### POTONGAN DOKUMEN:

+===+

Kisah Para Minoritas di Bumi Hulontalo

Saya teringat dengan sebuah buku yang pernah dituliskan salah satu sastrawan Nusantara, Pramoedya Ananta Toer. Pram, sapaan akrabnya, pernah menulis sebuah biografi salah satu tokoh pers di Indonesia dalam bukunya yang berjudul Bumi Manusia. Bumi Manusia mengisahkan cita-cita Minke, si tokoh utama, yang menginginkan dunia tanpa ada yang membeda-bedakan antara si penjajah maupun yang dijajah, antara si Muslim maupun si non-Muslim, ataupun antara si Jawa maupun non-Jawa.

Ingatan itu kembali menggelitik kepala saya ketika duduk di sebuah diskusi keberagaman yang dilaksanakan oleh GUSDURian Gorontalo pada Oktober 2021 lalu. Angin malam menjamah lembut kulit. Kulit hangat berganti dingin. Diskusi waktu itu mengangkat persoalan keberagaman di Gorontalo, atau lebih tepatnya kisah pilu minoritas di Bumi Serambi Madinah.

Gorontalo, atau juga sering disebut Hulontalo (dalam penyebutan warga lokal, huruf T dibaca Dh: Hulondhalo) merupakan daerah yang memiliki masyarakat Muslim banyak. Sejarah Islam di Gorontalo sendiri memiliki kisah romantis. Seiring berjalannya waktu, masyarakat lokal menyebut Gorontalo dengan sebutan Serambi Madinah. Munculnya sebutan ini adalah cerminan kondisi sosial-budaya dan agama masyarakatnya yang menjunjung tinggi nilai adat, budaya, dan kesopanan yang sesuai dengan semboyan adati hula-hula’a to syara’a, syara’a hula-hula’a to qurani, artinya, adat bersendikan syara’ dan syara’ bersendikan Qur’an.

Sebutan Serambi Madinah untuk Gorontalo harusnya menjadi refleksi terhadap kerukunan umat beragamanya, seperti pada kisah Bumi Manusia. Tak ada superioritas dalam berkehidupan sosial. Tidak ada yang unggul. Semua memiliki hak yang sama. Namun kisah demi kisah yang akan saya ceritakan kembali ini menuai pertanyaan lagi di kepala saya tentang julukan Serambi Madinah bumi Hulontalo.

+===+

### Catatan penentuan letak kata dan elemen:
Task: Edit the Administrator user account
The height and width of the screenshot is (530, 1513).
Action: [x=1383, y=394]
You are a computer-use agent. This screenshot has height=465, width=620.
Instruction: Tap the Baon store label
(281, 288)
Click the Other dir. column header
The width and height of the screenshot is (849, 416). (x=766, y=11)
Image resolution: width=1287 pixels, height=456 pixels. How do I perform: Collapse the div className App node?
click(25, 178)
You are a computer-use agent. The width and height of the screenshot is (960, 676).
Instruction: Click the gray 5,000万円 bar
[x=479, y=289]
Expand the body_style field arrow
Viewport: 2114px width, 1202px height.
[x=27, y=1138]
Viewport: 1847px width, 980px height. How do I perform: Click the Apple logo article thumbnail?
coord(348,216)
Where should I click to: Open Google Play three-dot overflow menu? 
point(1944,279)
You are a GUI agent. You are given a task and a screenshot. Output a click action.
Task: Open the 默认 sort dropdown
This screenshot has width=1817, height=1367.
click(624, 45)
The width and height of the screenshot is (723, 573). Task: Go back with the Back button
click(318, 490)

+===+

### SOAL LATIHAN:
a. Ubahlah bagian esai tentang minoritas di Gorontalo mulai dari "Saya teringat dengan" sampai dengan "Bumi Serambi Madinah." dengan mengganti "Oktober" menjadi "November".
b. Tuliskan lanjutan esai tentang kisah minoritas di Gorontalo setelah kalimat terakhir yang ditampilkan.

### JAWABAN YANG DIHARAPKAN:
a.
Saya teringat dengan sebuah buku yang pernah dituliskan salah satu sastrawan Nusantara, Pramoedya Ananta Toer. Pram, sapaan akrabnya, pernah menulis sebuah biografi salah satu tokoh pers di Indonesia dalam bukunya yang berjudul Bumi Manusia. Bumi Manusia mengisahkan cita-cita Minke, si tokoh utama, yang menginginkan dunia tanpa ada yang membeda-bedakan antara si penjajah maupun yang dijajah, antara si Muslim maupun si non-Muslim, ataupun antara si Jawa maupun non-Jawa.

Ingatan itu kembali menggelitik kepala saya ketika duduk di sebuah diskusi keberagaman yang dilaksanakan oleh GUSDURian Gorontalo pada November 2021 lalu. Angin malam menjamah lembut kulit. Kulit hangat berganti dingin. Diskusi waktu itu mengangkat persoalan keberagaman di Gorontalo, atau lebih tepatnya kisah pilu minoritas di Bumi Serambi Madinah.

b.
***

Kisah ini dituturkan oleh kaum-kaum minoritas. Mereka yang jumlahnya paling sedikit di bumi Hulontalo. Sebut saja namanya Putu Andita, salah satu umat Hindu yang bermukim di Hulontalo. Saat itu Putu berkisah pengalaman lucu keberagamaannya. “Menurut saya ini sebenarnya bukan kisah pilu, tapi lebih ke lucu. Karena persoalan toleransi menurut saya sudah clear. Tidak ada lagi perbedaan selagi kita masih manusia,” ucap Putu.

Putu bercerita salah satu kisah lucu itu. Ketika itu sore hari, ba’da ashar di tahun 2017. Ia tengah duduk santai bersama kawan-kawan di kosan. Sebelum adzan ashar berkumandang, sejumlah kawula muda, kata dia, bertandang ke kosannya. “Lengkap dengan pakaian muslimnya,” tutur Putu.

“Ketika itu, saya dan teman kosan duduk berjejer di teras. Mereka mulai bercerita dan mengajak kami untuk shalat berjama’ah. Saya sontak kaget, dan mengangkat tangan serta menjelaskan bahwa saya non-Muslim. Ketika itu, perlakuan sopan yang saya dapat di awal berubah drastis. Mereka menyuruh saya berdiri di bawah antena TV, seolah sedang menghukum. Nada suaranya tinggi, mirip-mirip membentak. Tapi saya mencoba menjelaskan pada mereka bahwa saya ingin ke kamar saja.”

Saya mendengar yang dikatakan Putu bahwa, kejadian itu menurutnya sangat miris, juga lucu. Bahwa masih ada sejumlah kelompok atau orang yang tidak tahu di Indonesia ini tidak hanya ada agama Islam. Putu bahkan menerima sebutan aliran baru terhadap agama yang dianutnya.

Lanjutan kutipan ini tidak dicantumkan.